In tearful testimony, Bryant’s widow also took the stand last week, telling the court she “lives in fear” of coming across leaked photos showing the broken bodies of her loved ones someday on the internet.

“It’s like COVID. Once it’s spread, you can’t get it back,” she testified, telling jurors that she “expected (first responders) to have compassion, respect. My husband and my daughter deserved dignity. Every night, I think about what was done to them.”

The nine-member jury included a nun, a television production worker, a college student, a real estate investor, a pharmaceutical researcher and a restaurant host. The group began deliberating just before lunchtime Wednesday.

In discussing monetary damages due each plaintiff, attorney Jerry Jackson said that if the jury felt the proposed $75 million was too high, “you should reduce it. If you think it’s too low, you should increase it.”

For what the plaintiffs have gone through, and can expect in terms of future emotional distress, “you can’t stack it too high,” Jackson said Tuesday.

Plaintiffs attorneys argued that LA County had no policies or training in January 2020 that directly addressed the taking of photos of dead bodies by deputies and firefighters.

Hashmall, though, countered that both departments definitely had policies that addressed such behavior. She told the jury that when two private citizens reported incidents in which employees were displaying cellphone photos of the crash at a bar in Norwalk and at the Golden Mike awards gala, the County departments immediately took action.

“Mistakes by a few personnel is not the basis for millions and millions of dollars in damages,” the defense lawyer said.

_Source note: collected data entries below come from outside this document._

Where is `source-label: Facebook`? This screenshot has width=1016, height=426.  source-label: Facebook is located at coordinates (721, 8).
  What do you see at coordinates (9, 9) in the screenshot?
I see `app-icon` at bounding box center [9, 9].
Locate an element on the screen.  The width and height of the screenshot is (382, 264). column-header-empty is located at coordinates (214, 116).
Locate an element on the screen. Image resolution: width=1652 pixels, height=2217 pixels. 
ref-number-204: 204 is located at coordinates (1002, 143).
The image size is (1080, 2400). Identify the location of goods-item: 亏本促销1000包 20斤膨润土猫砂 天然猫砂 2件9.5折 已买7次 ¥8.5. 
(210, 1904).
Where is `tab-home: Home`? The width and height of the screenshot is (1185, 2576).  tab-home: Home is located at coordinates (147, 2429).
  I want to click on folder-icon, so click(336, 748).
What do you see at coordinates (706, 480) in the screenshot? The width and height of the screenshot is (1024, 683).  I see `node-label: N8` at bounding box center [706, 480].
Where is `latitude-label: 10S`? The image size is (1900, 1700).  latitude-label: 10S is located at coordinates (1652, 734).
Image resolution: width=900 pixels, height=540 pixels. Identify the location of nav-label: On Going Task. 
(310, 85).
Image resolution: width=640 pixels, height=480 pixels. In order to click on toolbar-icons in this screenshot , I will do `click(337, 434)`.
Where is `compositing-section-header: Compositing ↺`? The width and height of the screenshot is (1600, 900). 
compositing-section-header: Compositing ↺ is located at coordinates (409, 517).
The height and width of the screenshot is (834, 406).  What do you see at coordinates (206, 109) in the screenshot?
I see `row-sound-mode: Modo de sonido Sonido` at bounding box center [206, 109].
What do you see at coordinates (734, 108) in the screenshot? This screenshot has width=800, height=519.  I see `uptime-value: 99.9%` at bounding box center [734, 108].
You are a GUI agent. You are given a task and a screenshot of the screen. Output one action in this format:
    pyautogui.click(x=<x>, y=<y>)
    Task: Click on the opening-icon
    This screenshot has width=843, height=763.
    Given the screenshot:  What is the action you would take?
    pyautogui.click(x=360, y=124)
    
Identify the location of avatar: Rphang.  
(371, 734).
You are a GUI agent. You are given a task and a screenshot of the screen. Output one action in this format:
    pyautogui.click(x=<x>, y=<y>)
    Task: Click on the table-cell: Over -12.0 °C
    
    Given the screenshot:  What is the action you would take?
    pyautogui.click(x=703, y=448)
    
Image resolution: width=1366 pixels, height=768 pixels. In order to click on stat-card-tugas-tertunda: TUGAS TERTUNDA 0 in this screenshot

But Bryant attorney Craig Lavoie argued that the sharing of death scene photos was not a mistake.

“We’re here because of intentional conduct,” he said in his closing on Tuesday. “Intentional conduct by those who were charged with protecting the dignity of Sarah and Payton, and Kobe and Gianna.”

As for Bryant and Chester’s emotional distress claim, the County’s attorney said “there are probably many things” that trigger such a reaction.

“What’s not understandable is trying to pin all the blame on the County when those pictures did not get out,” Hashmall said. “That sadness and grief is about the loss of their loved ones. It can’t be about pictures they’ve never seen. A court of law requires evidence not emotion.”

Along with Chester and Bryant’s loved ones, the crash killed Alyssa Altobelli, 14; Keri Altobelli, 46; John Altobelli, 56; Christina Mauser, 38; and pilot Ara Zobayan, 50.

Two other families separately settled with the County over the photos for $1.25 million each. All of the victims’ families reached a settlement with the helicopter company over the crash, but those terms remain confidential.